Paes juga mengaku memiliki catatan tersendiri terkait kebiasaan Haller saat mengeksekusi penalti. Pengalaman sebelumnya menjadi salah satu modal penting dalam membaca arah tendangan lawannya.
"Dia (Sebastien Haller) pernah gagal satu kali di Dortmund. Dia juga pernah gagal satu kali untuk kami melawan AZ, ketika saya masih berada di Utrecht." Lanjutnya.
Selain Haller, Paes dan tim pelatih Ajax juga melakukan analisis terhadap eksekutor lain milik FC Utrecht, termasuk Souffian El Karouani.
"Souffian El Karouani sering mengambil tendangan bebasnya dengan tumpuan kaki, dan kami memperkirakan dia akan melakukannya lagi kali ini." Tutup Paes.
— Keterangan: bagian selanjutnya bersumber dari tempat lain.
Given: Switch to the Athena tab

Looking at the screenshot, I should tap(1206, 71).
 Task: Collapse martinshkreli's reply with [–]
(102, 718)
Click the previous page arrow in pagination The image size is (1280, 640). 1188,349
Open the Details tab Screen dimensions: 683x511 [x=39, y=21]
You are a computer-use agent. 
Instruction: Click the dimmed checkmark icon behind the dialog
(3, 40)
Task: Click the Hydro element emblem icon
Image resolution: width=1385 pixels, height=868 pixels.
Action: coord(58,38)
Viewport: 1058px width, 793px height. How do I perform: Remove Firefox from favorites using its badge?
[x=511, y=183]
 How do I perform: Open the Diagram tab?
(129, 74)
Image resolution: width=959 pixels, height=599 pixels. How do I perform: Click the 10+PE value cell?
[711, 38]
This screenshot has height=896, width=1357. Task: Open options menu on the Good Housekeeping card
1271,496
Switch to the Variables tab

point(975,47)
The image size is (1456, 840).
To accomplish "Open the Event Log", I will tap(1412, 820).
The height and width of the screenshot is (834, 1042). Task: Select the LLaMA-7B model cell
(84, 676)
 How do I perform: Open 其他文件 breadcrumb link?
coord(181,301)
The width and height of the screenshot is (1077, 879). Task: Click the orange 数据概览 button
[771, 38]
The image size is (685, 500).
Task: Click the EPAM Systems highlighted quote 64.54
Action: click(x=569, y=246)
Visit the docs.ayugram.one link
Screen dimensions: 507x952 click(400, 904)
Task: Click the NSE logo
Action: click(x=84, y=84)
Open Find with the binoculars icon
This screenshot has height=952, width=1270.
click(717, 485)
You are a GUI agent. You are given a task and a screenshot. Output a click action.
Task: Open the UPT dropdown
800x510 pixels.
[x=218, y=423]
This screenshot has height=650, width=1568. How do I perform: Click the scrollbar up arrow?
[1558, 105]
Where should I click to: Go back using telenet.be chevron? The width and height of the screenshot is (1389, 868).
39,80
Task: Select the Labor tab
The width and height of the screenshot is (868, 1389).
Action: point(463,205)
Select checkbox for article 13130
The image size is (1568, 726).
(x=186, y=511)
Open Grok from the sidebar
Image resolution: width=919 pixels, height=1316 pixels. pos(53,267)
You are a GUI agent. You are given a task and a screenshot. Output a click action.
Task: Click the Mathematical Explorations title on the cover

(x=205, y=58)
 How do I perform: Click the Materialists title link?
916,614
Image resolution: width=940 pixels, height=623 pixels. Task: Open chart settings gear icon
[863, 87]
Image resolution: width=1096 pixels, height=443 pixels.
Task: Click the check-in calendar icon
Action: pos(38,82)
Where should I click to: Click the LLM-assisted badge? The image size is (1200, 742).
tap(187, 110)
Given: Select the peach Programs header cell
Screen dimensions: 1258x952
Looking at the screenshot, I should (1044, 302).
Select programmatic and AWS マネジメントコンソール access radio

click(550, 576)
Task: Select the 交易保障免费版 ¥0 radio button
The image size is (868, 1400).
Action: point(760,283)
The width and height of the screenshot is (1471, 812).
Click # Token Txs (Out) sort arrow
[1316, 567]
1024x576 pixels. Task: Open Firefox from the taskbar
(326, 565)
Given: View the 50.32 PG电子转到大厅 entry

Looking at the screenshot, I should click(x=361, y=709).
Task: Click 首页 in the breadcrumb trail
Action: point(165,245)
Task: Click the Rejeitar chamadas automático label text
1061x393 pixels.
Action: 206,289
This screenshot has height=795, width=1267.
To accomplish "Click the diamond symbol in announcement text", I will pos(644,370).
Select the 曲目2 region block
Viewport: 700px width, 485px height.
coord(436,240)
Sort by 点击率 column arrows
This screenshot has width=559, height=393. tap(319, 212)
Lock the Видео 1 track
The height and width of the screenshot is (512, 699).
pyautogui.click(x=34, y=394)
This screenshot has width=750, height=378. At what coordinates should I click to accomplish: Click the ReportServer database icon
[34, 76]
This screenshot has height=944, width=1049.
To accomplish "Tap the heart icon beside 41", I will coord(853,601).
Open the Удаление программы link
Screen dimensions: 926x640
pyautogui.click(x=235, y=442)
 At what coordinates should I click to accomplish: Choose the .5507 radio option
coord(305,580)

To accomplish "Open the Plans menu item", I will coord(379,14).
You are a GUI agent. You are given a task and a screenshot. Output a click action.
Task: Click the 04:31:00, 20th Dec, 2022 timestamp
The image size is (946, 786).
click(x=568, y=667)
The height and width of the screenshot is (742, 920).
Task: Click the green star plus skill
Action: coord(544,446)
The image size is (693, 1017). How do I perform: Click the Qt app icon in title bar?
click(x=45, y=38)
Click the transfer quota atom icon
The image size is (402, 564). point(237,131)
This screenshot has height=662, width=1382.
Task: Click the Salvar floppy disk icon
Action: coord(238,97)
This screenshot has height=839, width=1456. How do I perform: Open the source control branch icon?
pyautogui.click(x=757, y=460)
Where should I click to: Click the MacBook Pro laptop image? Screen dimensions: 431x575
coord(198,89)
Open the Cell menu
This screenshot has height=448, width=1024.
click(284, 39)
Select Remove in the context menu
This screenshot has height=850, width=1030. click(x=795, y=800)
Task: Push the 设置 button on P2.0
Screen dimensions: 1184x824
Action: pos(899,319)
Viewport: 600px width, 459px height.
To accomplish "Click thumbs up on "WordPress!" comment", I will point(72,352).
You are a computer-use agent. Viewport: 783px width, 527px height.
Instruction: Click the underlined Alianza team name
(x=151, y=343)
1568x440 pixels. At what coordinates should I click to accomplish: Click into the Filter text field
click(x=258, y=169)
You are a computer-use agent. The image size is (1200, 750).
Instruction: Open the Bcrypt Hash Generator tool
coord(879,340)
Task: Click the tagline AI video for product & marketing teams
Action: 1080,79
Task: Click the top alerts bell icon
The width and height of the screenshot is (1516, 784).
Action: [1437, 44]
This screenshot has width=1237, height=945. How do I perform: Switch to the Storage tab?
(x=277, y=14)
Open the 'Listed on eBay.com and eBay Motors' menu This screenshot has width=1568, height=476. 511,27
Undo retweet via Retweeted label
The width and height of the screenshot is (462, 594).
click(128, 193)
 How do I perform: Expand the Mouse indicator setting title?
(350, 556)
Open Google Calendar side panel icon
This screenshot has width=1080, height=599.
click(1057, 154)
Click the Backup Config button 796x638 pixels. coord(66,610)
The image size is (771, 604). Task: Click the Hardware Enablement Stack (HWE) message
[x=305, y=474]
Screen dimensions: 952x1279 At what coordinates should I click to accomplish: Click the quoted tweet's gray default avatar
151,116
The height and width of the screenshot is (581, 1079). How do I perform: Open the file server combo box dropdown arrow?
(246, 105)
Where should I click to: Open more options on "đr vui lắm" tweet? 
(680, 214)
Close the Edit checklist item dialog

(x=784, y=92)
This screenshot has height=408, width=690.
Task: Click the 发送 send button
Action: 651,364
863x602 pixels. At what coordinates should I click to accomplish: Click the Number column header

Penampilan impresif Maarten Paes tentu menjadi kabar positif bagi Timnas Indonesia. Di tengah pemusatan latihan skuad Garuda menjelang agenda internasional, performa solid sang penjaga gawang di level klub memberi sinyal positif untuk lini pertahanan Indonesia ke depan.
Keberhasilan Ajax lolos ke kualifikasi UEFA Conference League tak lepas dari kontribusi besar Maarten Paes di bawah mistar. Dengan dua penyelamatan krusial di babak adu penalti, kiper Timnas Indonesia itu kembali menunjukkan kualitasnya di panggung sepak bola Eropa.